- EXERCISE -
Return, word for word, the part of the cattail text starting at "They would harvest" and ending at "to soothe pain.".

=== TEXT EXCERPT ===

Cattail

Cattails, Vancouver Island, BC
Cattails, Vancouver Island, BC, Photo By Bud Logan

Cattails grow in just about every pond and lake, including most roadside ditches on the BC coast. You can’t miss a cattail stand with its brown, tube-shaped heads sitting at the top of very long stalks. In the spring, the sword-like leaves, with parallel veins, resemble other wetland plants, but last year’s stalks will still be there to provide positive identification. By late spring, the light green leaves have reached nearly 1.5 meters tall, forming a sheath where they tightly embrace the stalk base. The leaves hide the new tops until they reach maturity.

These plants have changed little over time, and they date back to the time of the dinosaurs, both male and female flowers grow on each stalk but are separate on the flower head. The pollen-producing male is on the top and the female is on the bottom. The male flower dies relatively quickly, but the female flower turns into the familiar brown cattail that we all know after it is fertilized.

Cattails grow in dense stands, they grow from rhizomes, which are thick stems that connect all the stalks to one another in the pond bottom. In spring, the cattail shoot has an odorless, tender, white, inner core that tastes sweet, mild, and pleasant.

All parts are used for food and medicine. It is easy to harvest, very tasty, and highly nutritious. It was a major staple for the first peoples, they would gather the shoots in great numbers.

Cattails, Vancouver Island, BC
Cattails, Vancouver Island, BC, Photo By Bud Logan

They would harvest cattail shoots after a dry period, when the ground is solid, looking in the least muddy locations. Select the largest shoots that haven’t begun to flower, and use your hands to move the leaves off as deep as you can then grasp the stalk firmly and as you pull it up, wiggle it back and forth to break it loose.

Great in stir-fries and stews, you can slice the shoots lengthwise and barbecue them or just slice them thin and add them to salads. You can dry and grind them to use as flour or collect the pollen just after the summer solstice and use it like you would use bee pollen.

The first peoples also used cattails medicinally: They applied the jelly from between the young leaves to wounds, sores, boils, carbuncles, and external inflammations to soothe pain.

=== SUPPLIED RECORDS ===

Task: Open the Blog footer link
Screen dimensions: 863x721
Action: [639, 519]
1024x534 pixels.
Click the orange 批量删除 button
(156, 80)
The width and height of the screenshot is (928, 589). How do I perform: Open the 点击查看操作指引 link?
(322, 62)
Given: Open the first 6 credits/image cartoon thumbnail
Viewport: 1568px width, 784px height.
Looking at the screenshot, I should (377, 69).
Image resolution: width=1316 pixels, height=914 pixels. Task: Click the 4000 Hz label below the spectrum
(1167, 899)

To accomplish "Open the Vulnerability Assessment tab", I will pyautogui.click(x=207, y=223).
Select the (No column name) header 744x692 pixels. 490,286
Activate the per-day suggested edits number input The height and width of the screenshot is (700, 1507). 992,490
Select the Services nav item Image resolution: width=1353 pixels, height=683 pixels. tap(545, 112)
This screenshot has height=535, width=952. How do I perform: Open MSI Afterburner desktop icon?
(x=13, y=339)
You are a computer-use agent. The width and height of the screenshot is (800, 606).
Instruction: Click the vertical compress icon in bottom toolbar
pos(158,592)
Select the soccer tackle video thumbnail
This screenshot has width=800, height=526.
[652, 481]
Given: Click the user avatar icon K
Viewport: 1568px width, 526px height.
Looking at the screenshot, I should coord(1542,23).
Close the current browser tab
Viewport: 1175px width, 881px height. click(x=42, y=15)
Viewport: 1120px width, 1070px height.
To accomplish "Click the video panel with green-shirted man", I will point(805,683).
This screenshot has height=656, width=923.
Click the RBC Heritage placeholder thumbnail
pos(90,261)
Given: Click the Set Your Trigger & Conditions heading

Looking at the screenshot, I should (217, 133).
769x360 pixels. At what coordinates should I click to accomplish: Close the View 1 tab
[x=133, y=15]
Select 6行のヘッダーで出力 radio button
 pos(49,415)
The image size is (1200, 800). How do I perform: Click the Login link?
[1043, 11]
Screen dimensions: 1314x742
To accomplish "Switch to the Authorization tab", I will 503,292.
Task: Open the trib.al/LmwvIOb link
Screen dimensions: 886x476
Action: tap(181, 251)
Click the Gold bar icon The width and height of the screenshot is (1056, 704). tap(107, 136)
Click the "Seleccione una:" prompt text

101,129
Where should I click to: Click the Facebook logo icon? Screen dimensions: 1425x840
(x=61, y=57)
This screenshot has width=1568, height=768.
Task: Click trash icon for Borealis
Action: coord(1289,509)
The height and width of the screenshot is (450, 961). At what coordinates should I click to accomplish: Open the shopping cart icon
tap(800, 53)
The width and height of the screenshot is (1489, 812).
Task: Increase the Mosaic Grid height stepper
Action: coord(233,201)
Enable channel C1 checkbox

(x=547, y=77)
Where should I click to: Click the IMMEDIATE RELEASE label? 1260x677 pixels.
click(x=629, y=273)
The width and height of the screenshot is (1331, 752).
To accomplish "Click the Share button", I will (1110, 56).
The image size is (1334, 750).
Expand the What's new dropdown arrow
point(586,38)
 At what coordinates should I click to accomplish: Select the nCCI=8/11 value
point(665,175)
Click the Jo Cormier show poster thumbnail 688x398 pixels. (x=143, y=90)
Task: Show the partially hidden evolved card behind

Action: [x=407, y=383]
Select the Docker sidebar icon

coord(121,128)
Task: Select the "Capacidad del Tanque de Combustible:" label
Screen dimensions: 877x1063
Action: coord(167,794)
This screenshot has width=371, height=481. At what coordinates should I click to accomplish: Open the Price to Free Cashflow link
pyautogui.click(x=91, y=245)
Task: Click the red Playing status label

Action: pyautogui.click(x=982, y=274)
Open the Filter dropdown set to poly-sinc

===

- YOUR RESPONSE -
They would harvest cattail shoots after a dry period, when the ground is solid, looking in the least muddy locations. Select the largest shoots that haven’t begun to flower, and use your hands to move the leaves off as deep as you can then grasp the stalk firmly and as you pull it up, wiggle it back and forth to break it loose.

Great in stir-fries and stews, you can slice the shoots lengthwise and barbecue them or just slice them thin and add them to salads. You can dry and grind them to use as flour or collect the pollen just after the summer solstice and use it like you would use bee pollen.

The first peoples also used cattails medicinally: They applied the jelly from between the young leaves to wounds, sores, boils, carbuncles, and external inflammations to soothe pain.